[Opening Source material section]
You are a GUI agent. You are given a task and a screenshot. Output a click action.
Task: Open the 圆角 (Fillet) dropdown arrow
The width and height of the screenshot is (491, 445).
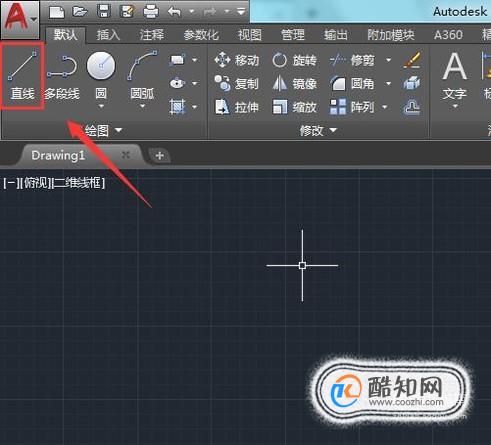[389, 84]
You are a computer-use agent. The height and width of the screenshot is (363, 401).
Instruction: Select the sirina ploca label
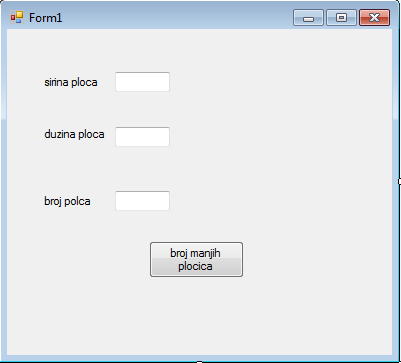click(x=71, y=82)
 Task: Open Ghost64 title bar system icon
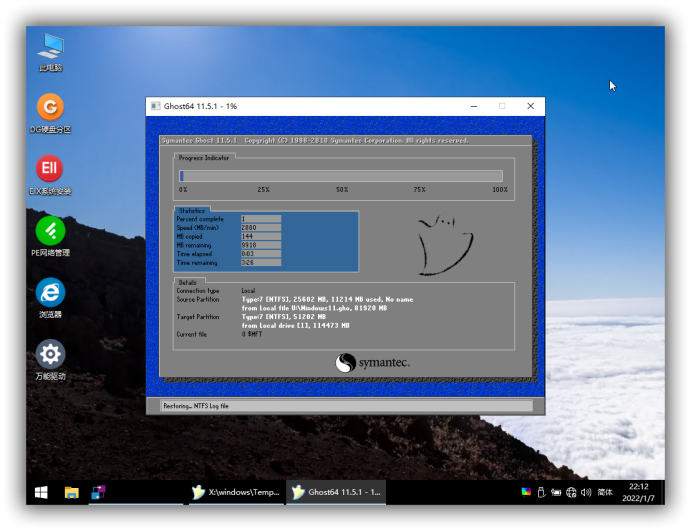click(155, 106)
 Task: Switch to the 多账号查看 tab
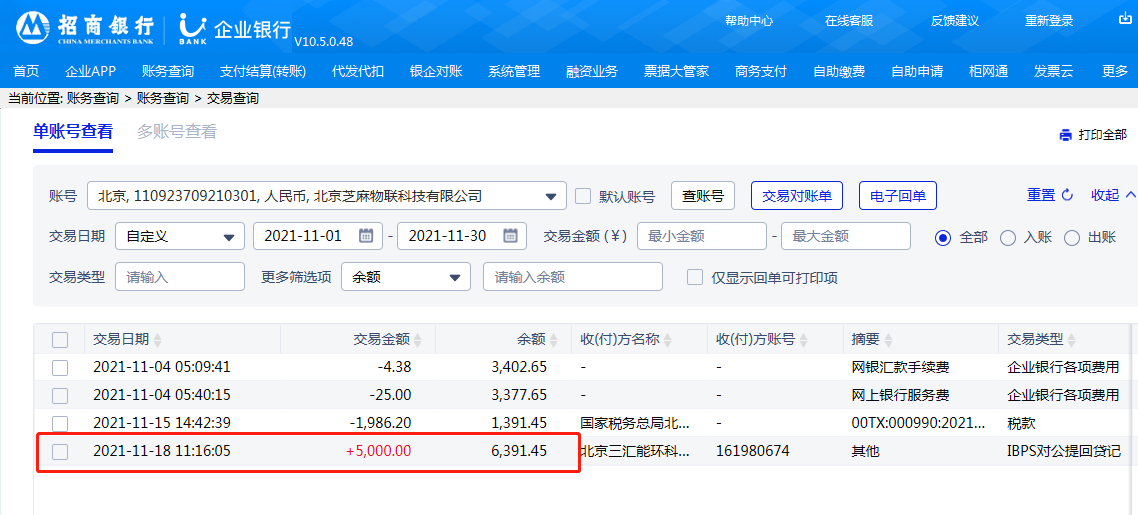(176, 132)
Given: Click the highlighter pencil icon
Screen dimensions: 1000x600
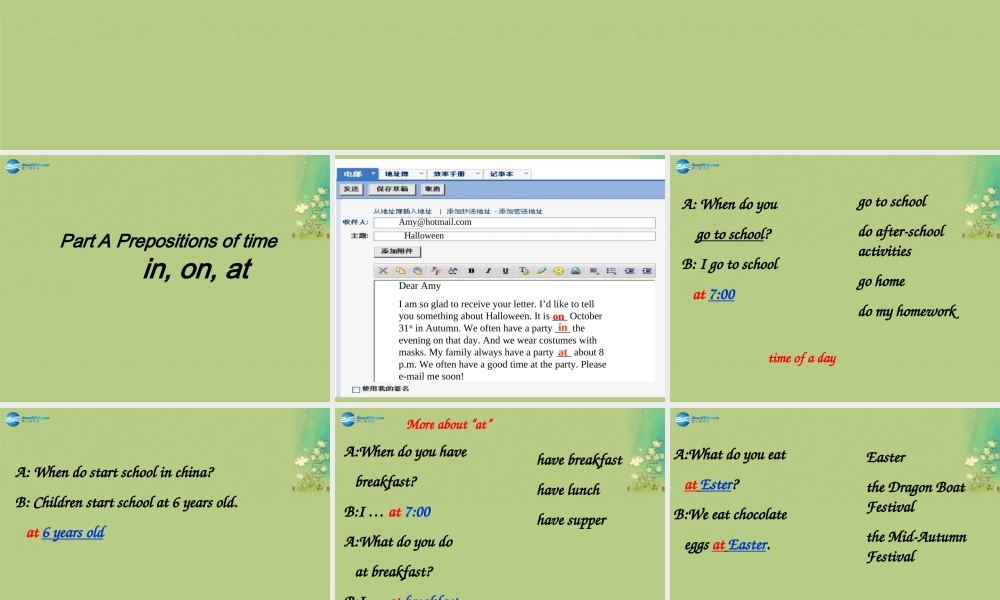Looking at the screenshot, I should [542, 271].
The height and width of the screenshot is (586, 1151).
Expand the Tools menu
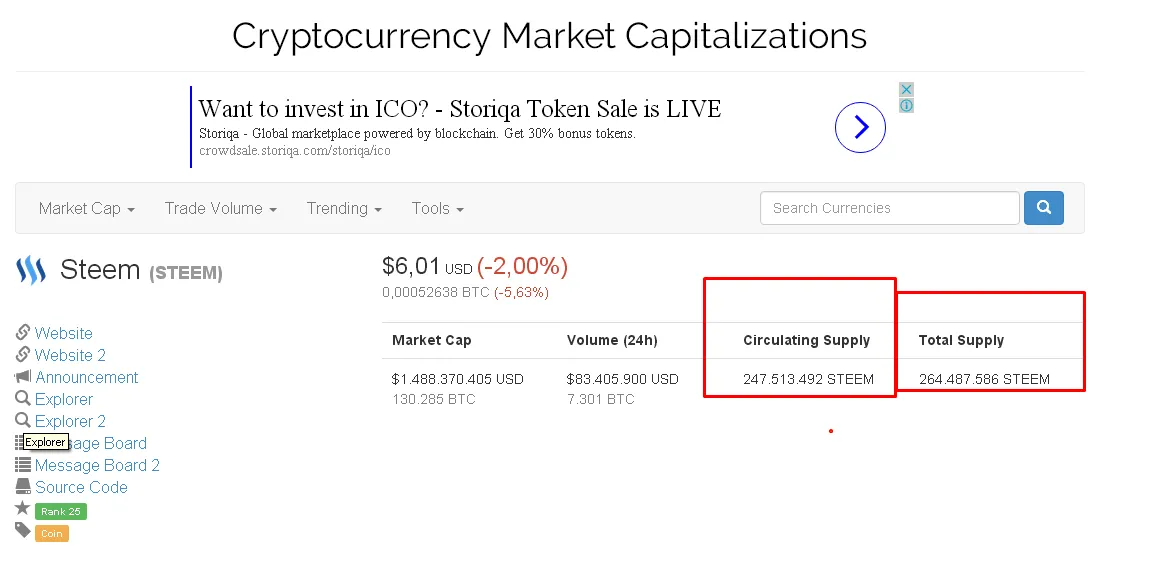pyautogui.click(x=437, y=209)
[Closing Source material section]
=== Your goal ===
Keep every word of the lines above unchanged in the copy, and omit the pictures.

=== Task response ===
You are a GUI agent. You are given a task and a screenshot. Output a click action.
Task: Open the 圆角 (Fillet) dropdown arrow
The width and height of the screenshot is (491, 445).
[389, 84]
You are a computer-use agent. The height and width of the screenshot is (363, 401).
Instruction: Select the sirina ploca label
click(x=71, y=82)
 Task: Open Ghost64 title bar system icon
click(155, 106)
 Task: Switch to the 多账号查看 tab
(176, 132)
Given: Click the highlighter pencil icon
Screen dimensions: 1000x600
Looking at the screenshot, I should [542, 271].
The height and width of the screenshot is (586, 1151).
Expand the Tools menu
pyautogui.click(x=437, y=209)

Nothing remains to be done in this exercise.